Plus près de son restaurant à Carthagène, il a également développé un important partenariat avec la Fondation Granitos de Paz qui, entre autres initiatives, a un programme de conversion de patios en jardins biologiques capables de produire des aliments qui aident les communautés à vivre de leurs revenus, à améliorer la nutrition et la santé et encourager l'autonomisation des femmes et de l'économie locale. A ce jour, il existe déjà une centaine de chantiers productifs qui augmentent les revenus d'environ 60 maraîchers qui produisent de la citronnelle, de la coriandre, de la roquette et de nombreuses fleurs comestibles, comme le moringa et le pois papillon. Les femmes qui vivent dans la banlieue aident à fournir presque toutes les fleurs que Rodriguez utilise dans sa cuisine, un important effort de sauvetage de la floraison de la vivante cuisine côtière de la Colombie.

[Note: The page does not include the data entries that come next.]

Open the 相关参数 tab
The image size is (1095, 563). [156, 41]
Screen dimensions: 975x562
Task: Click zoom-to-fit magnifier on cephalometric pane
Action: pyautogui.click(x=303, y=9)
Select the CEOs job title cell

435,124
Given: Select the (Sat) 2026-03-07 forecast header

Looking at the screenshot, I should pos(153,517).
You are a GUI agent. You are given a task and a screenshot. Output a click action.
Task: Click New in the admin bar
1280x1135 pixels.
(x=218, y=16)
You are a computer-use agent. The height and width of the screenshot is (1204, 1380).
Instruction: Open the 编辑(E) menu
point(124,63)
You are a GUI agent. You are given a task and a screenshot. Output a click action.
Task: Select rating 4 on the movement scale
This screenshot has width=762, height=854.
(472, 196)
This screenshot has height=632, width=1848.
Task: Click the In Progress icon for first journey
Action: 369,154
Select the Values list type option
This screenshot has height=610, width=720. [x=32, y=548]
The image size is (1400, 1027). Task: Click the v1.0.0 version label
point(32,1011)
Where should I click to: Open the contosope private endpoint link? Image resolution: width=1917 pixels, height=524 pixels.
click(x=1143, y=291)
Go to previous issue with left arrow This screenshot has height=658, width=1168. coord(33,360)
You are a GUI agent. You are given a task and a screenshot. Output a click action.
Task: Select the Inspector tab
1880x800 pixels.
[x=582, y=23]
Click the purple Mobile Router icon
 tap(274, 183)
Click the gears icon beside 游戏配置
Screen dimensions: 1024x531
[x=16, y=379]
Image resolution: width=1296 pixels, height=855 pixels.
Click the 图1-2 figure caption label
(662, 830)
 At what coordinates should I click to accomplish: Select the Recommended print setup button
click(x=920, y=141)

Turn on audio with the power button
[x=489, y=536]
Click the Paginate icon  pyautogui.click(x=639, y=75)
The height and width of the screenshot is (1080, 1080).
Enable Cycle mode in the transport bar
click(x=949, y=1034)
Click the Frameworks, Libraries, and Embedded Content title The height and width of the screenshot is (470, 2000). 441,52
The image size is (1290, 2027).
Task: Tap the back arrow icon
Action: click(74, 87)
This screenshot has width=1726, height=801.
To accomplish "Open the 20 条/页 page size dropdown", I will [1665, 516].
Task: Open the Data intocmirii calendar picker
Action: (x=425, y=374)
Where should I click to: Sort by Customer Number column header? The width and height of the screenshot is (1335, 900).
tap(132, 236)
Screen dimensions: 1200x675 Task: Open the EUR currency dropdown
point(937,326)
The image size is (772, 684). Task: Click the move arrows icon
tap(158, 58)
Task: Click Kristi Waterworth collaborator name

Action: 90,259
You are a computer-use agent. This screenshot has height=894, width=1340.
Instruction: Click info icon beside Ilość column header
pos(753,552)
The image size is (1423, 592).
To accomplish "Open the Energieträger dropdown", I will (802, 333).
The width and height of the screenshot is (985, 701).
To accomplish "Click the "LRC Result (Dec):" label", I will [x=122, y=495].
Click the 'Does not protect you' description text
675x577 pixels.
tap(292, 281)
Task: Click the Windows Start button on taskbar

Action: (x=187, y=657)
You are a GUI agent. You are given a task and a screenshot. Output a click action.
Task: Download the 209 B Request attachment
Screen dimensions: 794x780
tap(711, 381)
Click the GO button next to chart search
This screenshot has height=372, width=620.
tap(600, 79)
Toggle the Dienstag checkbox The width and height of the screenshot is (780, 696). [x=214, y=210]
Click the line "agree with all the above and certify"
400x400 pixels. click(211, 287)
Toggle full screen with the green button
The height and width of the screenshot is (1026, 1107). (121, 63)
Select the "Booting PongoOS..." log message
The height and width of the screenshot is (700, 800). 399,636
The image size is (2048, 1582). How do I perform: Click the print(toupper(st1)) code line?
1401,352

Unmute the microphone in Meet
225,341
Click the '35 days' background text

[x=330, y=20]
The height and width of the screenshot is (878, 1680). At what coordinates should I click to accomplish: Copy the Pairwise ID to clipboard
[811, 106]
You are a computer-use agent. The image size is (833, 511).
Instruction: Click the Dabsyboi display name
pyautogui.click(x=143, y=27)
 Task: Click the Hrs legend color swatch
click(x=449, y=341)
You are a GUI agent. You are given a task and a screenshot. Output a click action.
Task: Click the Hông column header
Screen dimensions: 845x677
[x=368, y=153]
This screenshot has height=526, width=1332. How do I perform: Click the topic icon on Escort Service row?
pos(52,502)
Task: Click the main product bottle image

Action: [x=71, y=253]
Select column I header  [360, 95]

De son patio de 60 mètres carrés, Yarys Ortiz produit de nombreuses fleurs qui composent les plats de Celele, comme la salade de fleurs des Caraïbes et le sorbet à la noix de coco et la fleur d'amour. Depuis qu'elle a rejoint la fondation, elle a quitté son emploi de domestique pour se consacrer à son entreprise. "J'ai eu beaucoup d'aide au début, mais aujourd'hui, je peux déjà gagner un bon revenu [plus de cinq fois ce qu'elle gagnait avec le ménage], j'ai construit ma maison et je vis pour planter mes herbes et mes fleurs", dit-elle. Les fleurs violettes, roses et blanches qui colorent l'arrière-cour d'Ortiz ont déjà atteint le marché américain.
Chaque mois, elle et les femmes associées participent également à des ateliers sur l'amélioration de la culture et l'utilisation de ce qu'elles cultivent dans leur propre nourriture. Lors d'une de ces réunions, Rodriguez a cuisiné avec eux des plats qu'il sert à ses invités au Celele. C'était la première fois qu'elle mangeait une fleur. Et quel était le goût ? « C'était un peu bizarre au début, mais j'aimais ça ; ça avait une sensation d'herbes », rit-elle. Pour Ortiz, cela avait aussi le goût de l’autonomie.